DIRECTION:
Reproduce every line of the data below verbatim, keeping all characters, spacing, and line breaks unchanged.

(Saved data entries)

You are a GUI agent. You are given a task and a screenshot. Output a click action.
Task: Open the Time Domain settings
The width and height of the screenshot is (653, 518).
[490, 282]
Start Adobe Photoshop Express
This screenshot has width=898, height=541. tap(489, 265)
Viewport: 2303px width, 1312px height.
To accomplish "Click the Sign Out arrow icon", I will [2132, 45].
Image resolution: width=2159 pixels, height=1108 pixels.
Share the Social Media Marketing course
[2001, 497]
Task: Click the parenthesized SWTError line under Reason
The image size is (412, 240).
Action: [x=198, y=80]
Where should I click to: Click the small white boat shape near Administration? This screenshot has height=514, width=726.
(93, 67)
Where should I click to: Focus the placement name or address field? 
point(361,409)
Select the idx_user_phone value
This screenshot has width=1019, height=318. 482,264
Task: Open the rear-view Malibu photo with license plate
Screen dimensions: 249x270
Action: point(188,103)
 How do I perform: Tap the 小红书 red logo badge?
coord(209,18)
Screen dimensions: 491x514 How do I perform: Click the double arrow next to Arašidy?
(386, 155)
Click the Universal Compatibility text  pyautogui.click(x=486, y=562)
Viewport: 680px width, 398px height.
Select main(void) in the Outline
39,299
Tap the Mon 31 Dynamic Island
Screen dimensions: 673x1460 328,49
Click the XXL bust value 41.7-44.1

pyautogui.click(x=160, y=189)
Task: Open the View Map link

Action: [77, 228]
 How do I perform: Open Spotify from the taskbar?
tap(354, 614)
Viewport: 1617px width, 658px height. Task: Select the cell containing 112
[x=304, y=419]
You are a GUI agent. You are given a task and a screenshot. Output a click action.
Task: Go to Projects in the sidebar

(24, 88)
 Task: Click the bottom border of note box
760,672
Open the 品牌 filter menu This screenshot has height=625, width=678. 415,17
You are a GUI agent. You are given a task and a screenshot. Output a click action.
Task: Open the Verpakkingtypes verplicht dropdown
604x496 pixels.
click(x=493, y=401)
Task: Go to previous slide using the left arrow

WORKED SOLUTION:
You are a GUI agent. You are given a task and a screenshot. Output a click action.
Task: Open the Time Domain settings
The width and height of the screenshot is (653, 518).
[490, 282]
Start Adobe Photoshop Express
This screenshot has width=898, height=541. tap(489, 265)
Viewport: 2303px width, 1312px height.
To accomplish "Click the Sign Out arrow icon", I will [2132, 45].
Image resolution: width=2159 pixels, height=1108 pixels.
Share the Social Media Marketing course
[2001, 497]
Task: Click the parenthesized SWTError line under Reason
The image size is (412, 240).
Action: [x=198, y=80]
Where should I click to: Click the small white boat shape near Administration? This screenshot has height=514, width=726.
(93, 67)
Where should I click to: Focus the placement name or address field? 
point(361,409)
Select the idx_user_phone value
This screenshot has width=1019, height=318. 482,264
Task: Open the rear-view Malibu photo with license plate
Screen dimensions: 249x270
Action: point(188,103)
 How do I perform: Tap the 小红书 red logo badge?
coord(209,18)
Screen dimensions: 491x514 How do I perform: Click the double arrow next to Arašidy?
(386, 155)
Click the Universal Compatibility text  pyautogui.click(x=486, y=562)
Viewport: 680px width, 398px height.
Select main(void) in the Outline
39,299
Tap the Mon 31 Dynamic Island
Screen dimensions: 673x1460 328,49
Click the XXL bust value 41.7-44.1

pyautogui.click(x=160, y=189)
Task: Open the View Map link

Action: [77, 228]
 How do I perform: Open Spotify from the taskbar?
tap(354, 614)
Viewport: 1617px width, 658px height. Task: Select the cell containing 112
[x=304, y=419]
You are a GUI agent. You are given a task and a screenshot. Output a click action.
Task: Go to Projects in the sidebar

(24, 88)
 Task: Click the bottom border of note box
760,672
Open the 品牌 filter menu This screenshot has height=625, width=678. 415,17
You are a GUI agent. You are given a task and a screenshot. Output a click action.
Task: Open the Verpakkingtypes verplicht dropdown
604x496 pixels.
click(x=493, y=401)
Task: Go to previous slide using the left arrow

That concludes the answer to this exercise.